#### [Your objective]
Put the lines of the material below, from the line containing "Where should I click to: Click yellow" through the line containing "Action: tap(703, 45)", both included, into a JSON list of strings with one string per line. Leave out any blank lines.

[START OF Data in this exercise]

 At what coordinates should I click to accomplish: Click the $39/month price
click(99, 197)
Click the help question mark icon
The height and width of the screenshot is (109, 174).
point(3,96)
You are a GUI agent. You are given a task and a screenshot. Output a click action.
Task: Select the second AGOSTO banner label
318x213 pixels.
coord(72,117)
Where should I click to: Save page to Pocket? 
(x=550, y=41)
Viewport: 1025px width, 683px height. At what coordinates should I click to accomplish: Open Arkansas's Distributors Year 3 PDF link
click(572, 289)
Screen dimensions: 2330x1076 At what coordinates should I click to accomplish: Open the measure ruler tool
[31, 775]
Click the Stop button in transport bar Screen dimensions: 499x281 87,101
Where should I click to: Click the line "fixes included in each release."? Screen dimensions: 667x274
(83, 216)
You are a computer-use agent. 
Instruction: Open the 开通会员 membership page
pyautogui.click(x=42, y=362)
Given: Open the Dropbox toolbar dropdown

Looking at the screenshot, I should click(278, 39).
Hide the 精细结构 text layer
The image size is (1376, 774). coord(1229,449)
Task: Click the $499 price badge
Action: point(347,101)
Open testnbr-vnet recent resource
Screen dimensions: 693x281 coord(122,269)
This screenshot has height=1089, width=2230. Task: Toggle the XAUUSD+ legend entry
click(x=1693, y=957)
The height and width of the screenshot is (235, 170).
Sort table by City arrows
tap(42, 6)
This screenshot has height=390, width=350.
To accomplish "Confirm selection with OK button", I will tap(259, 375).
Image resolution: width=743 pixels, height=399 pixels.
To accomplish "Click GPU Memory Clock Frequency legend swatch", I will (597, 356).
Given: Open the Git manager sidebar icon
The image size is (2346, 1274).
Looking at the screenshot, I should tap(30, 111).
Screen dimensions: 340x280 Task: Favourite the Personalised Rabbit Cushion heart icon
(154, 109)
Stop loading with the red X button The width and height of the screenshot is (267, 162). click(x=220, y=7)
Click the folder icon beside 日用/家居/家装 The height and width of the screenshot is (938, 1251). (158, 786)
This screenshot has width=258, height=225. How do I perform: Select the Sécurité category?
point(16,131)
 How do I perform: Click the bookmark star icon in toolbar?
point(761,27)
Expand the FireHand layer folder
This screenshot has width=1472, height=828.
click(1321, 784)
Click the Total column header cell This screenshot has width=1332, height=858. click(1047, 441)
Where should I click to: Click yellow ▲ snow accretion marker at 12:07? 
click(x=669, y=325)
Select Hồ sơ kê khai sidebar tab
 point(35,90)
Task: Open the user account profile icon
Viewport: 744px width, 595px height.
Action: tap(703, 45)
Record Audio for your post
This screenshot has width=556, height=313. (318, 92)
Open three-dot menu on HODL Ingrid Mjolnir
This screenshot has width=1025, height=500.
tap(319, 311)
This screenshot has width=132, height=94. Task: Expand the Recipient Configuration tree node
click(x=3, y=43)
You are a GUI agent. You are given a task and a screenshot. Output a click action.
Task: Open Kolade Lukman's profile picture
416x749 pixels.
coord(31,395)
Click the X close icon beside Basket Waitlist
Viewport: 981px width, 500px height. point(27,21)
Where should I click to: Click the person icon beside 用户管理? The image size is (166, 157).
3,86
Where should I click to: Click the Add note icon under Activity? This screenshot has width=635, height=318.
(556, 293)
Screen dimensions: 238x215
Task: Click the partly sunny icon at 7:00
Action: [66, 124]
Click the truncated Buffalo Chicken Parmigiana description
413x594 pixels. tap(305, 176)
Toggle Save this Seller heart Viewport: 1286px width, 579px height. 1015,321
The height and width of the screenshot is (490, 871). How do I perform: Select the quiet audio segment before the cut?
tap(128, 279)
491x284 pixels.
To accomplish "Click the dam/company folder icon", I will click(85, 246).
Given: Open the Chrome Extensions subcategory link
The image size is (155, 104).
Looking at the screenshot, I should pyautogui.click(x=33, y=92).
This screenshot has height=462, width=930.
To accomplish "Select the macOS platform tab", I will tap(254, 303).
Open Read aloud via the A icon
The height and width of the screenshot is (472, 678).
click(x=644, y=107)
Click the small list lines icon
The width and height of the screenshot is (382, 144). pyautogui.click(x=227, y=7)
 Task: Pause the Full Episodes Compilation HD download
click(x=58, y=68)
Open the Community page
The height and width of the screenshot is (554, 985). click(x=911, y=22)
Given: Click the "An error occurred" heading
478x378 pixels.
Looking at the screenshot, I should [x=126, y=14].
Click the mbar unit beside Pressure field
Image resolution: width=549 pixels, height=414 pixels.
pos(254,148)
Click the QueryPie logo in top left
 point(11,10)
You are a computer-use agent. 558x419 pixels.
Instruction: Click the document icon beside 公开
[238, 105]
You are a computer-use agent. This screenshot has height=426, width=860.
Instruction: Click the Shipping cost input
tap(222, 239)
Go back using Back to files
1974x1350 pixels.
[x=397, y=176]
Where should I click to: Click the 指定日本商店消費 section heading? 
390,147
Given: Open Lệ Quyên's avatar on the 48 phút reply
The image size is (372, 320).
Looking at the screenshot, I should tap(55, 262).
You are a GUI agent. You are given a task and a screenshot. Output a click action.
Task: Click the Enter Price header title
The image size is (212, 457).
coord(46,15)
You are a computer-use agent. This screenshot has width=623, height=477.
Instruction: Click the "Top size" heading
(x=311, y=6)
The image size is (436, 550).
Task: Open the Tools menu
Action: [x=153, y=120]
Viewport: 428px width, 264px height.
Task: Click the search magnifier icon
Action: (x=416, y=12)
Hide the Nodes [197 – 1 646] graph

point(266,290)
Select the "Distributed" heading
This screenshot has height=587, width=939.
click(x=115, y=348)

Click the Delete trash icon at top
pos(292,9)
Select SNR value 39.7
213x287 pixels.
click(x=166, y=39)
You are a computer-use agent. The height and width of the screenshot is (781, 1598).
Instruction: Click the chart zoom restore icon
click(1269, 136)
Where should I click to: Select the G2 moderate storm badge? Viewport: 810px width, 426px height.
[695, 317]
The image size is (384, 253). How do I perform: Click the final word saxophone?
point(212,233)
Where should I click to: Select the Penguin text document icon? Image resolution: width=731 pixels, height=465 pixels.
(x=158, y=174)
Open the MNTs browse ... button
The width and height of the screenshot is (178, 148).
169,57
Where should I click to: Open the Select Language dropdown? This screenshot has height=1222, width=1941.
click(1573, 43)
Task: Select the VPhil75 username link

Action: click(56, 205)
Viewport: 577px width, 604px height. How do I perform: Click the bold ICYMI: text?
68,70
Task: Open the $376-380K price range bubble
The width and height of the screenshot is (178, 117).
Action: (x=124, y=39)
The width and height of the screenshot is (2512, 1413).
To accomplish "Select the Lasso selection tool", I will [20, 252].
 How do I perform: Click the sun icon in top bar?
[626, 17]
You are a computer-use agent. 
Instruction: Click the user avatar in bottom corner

[END OF Data in this exercise]

#### [The solution]
[
  "Where should I click to: Click yellow ▲ snow accretion marker at 12:07? ",
  "click(x=669, y=325)",
  "Select Hồ sơ kê khai sidebar tab",
  " point(35,90)",
  "Task: Open the user account profile icon",
  "Viewport: 744px width, 595px height.",
  "Action: tap(703, 45)"
]